DNA RESEARCH is a pioneering open-access journal published by Oxford University Press, dedicated to advancing the field of genetics and molecular biology. Since its inception in 1994, the journal has been at the forefront of scientific innovation, providing a global platform for researchers to publish high-quality findings that drive the understanding of DNA and its implications in medicine. With an impactful presence characterized by a Q2 ranking in Genetics, a Q1 ranking in Medicine (miscellaneous), and a Q2 ranking in Molecular Biology as per the latest 2023 assessments, DNA RESEARCH stands as a vital resource for both established scholars and emerging scientists. The journal's diverse range of articles caters to a wide audience, fostering collaboration and the sharing of knowledge. Researchers, professionals, and students alike will find an abundance of cutting-edge research and insights that can inform their work and further their understanding of this critical scientific domain. For more information and to access articles, visit the journal's website at Oxford University Press.

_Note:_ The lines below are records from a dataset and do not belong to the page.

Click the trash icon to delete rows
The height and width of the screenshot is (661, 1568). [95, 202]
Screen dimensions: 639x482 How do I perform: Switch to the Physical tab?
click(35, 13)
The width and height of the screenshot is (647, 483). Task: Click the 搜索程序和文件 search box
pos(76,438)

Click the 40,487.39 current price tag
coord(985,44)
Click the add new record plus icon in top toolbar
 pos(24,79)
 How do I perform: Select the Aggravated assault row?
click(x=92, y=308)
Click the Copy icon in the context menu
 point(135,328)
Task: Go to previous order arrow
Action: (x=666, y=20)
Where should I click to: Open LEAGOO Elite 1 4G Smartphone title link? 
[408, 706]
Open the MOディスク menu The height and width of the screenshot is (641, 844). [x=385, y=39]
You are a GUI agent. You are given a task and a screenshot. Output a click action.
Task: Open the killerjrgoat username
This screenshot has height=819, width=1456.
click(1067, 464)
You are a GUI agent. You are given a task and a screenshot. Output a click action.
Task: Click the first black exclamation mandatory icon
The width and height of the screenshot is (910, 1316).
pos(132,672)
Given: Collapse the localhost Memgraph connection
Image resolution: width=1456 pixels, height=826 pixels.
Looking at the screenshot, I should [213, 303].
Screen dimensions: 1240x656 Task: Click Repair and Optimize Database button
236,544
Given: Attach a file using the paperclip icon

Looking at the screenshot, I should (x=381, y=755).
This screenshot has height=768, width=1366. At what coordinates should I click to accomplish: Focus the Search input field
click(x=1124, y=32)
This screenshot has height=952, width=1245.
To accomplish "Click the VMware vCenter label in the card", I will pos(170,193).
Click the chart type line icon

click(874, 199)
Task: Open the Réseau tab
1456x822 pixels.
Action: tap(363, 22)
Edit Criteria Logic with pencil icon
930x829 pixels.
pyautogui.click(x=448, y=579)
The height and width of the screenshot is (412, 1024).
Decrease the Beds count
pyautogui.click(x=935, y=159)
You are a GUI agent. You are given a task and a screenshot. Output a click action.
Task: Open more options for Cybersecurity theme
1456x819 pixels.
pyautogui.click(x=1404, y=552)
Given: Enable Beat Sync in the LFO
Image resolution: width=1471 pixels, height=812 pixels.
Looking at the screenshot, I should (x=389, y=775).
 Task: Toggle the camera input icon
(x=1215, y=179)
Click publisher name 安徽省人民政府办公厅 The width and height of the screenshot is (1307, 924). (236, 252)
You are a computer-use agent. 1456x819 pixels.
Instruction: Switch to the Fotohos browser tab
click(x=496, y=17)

Human Genome Variation, published by SpringerNature, is an esteemed open access journal dedicated to the field of genetic research and exploration. Since its inception in 2014, the journal has been at the forefront of advancing our understanding of human genome diversity and its implications in health and disease. With an E-ISSN of 2054-345X, it features a diverse array of studies that encompass biochemistry, genetics, and molecular biology, making it an invaluable resource for researchers and professionals alike. The journal holds a Q3 ranking in both biochemistry and genetics, and a Q4 ranking in molecular biology, highlighting its growing influence within these disciplines. As the landscape of genomics continues to evolve, Human Genome Variation serves as a platform for the dissemination of high-quality research, fostering collaboration and innovation within the scientific community. Researchers and academics are invited to contribute to this pivotal journal, which not only provides open access to its content since 2014 but also aims to bridge the gap between basic research and clinical applications in genetics.

Annual Review of Genomics and Human Genetics, published by ANNUAL REVIEWS, represents a pivotal platform in the field of Genetics and Molecular Biology. With an impressive impact factor reflecting its high citation rate and scholarly influence, this journal is renowned for its authoritative reviews that synthesize current research across genomics and human genetics. Highlighting its Q1 category rankings in both Genetics and Clinical Genetics, as well as its ranking within the top tiers of Biochemistry and Genetics, the journal stands out as a leading resource for researchers, professionals, and students eager to stay abreast of groundbreaking developments in these rapidly evolving fields. While not currently an open access journal, its rigorous peer-review process ensures the highest standards of scientific integrity. Researchers can access comprehensive reviews that delve into both fundamental genetics concepts and cutting-edge discoveries, making it an essential resource for advancing understanding in human genetics and its applications.